### GIVEN PROBLEM
Copy the items below word for word, beginning at the line that contains "Given: Click the 下一张 next image button" and stopping after the line that contains "Action: click(x=240, y=68)".

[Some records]
....

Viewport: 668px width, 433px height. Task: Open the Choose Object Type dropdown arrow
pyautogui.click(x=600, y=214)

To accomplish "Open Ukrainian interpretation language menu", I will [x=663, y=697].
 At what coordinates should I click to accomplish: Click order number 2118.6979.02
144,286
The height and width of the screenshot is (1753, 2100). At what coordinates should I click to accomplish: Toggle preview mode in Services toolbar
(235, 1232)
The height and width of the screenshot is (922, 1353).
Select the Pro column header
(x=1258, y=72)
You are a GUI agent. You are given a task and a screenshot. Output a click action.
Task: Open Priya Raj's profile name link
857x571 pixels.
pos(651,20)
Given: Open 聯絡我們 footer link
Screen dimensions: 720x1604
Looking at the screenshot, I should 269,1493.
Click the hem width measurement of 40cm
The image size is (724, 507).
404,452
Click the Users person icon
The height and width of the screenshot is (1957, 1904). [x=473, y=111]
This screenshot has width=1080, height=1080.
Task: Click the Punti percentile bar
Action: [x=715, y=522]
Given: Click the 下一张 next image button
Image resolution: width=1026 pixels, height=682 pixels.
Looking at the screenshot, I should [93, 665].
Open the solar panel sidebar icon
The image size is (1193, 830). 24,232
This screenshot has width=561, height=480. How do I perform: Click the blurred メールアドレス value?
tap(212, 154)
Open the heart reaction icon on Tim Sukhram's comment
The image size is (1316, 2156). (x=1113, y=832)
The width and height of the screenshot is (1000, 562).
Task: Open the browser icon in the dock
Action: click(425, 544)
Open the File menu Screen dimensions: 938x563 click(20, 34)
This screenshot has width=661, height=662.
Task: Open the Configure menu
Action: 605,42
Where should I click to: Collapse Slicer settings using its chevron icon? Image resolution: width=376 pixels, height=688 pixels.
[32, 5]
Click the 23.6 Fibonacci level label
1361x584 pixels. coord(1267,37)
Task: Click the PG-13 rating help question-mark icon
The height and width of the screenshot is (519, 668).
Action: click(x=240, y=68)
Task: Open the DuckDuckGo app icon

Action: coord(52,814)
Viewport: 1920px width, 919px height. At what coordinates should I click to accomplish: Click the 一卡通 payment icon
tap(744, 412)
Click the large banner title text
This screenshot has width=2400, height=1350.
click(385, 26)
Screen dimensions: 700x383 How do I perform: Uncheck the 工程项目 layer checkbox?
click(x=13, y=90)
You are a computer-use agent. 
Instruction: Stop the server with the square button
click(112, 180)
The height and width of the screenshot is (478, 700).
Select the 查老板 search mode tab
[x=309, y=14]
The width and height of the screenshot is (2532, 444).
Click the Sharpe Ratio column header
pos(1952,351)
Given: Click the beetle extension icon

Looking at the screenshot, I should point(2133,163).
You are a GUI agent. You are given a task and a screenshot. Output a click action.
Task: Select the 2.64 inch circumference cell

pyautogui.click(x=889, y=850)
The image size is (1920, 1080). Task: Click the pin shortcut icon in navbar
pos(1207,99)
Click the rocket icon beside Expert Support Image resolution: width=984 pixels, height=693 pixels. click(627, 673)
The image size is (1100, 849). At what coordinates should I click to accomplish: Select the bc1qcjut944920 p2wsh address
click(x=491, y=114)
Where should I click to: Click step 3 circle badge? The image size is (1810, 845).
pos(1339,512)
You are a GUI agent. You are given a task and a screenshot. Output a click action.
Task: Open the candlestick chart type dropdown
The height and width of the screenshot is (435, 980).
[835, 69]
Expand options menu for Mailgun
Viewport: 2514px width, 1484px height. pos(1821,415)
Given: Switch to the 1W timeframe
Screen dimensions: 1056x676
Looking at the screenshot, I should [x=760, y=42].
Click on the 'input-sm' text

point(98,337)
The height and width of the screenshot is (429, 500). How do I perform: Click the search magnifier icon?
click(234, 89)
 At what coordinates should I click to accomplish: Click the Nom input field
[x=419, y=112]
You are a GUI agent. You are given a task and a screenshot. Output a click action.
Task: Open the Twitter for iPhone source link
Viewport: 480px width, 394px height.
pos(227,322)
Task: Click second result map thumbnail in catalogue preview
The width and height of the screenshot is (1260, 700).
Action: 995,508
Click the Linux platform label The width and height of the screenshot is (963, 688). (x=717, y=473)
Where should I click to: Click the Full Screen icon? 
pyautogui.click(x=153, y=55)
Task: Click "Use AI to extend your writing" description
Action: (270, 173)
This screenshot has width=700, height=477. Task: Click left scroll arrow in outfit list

....

### OUTPUT OF THE EXERCISE
Given: Click the 下一张 next image button
Image resolution: width=1026 pixels, height=682 pixels.
Looking at the screenshot, I should [93, 665].
Open the solar panel sidebar icon
The image size is (1193, 830). 24,232
This screenshot has width=561, height=480. How do I perform: Click the blurred メールアドレス value?
tap(212, 154)
Open the heart reaction icon on Tim Sukhram's comment
The image size is (1316, 2156). (x=1113, y=832)
The width and height of the screenshot is (1000, 562).
Task: Open the browser icon in the dock
Action: click(425, 544)
Open the File menu Screen dimensions: 938x563 click(20, 34)
This screenshot has width=661, height=662.
Task: Open the Configure menu
Action: 605,42
Where should I click to: Collapse Slicer settings using its chevron icon? Image resolution: width=376 pixels, height=688 pixels.
[32, 5]
Click the 23.6 Fibonacci level label
1361x584 pixels. coord(1267,37)
Task: Click the PG-13 rating help question-mark icon
The height and width of the screenshot is (519, 668).
Action: click(x=240, y=68)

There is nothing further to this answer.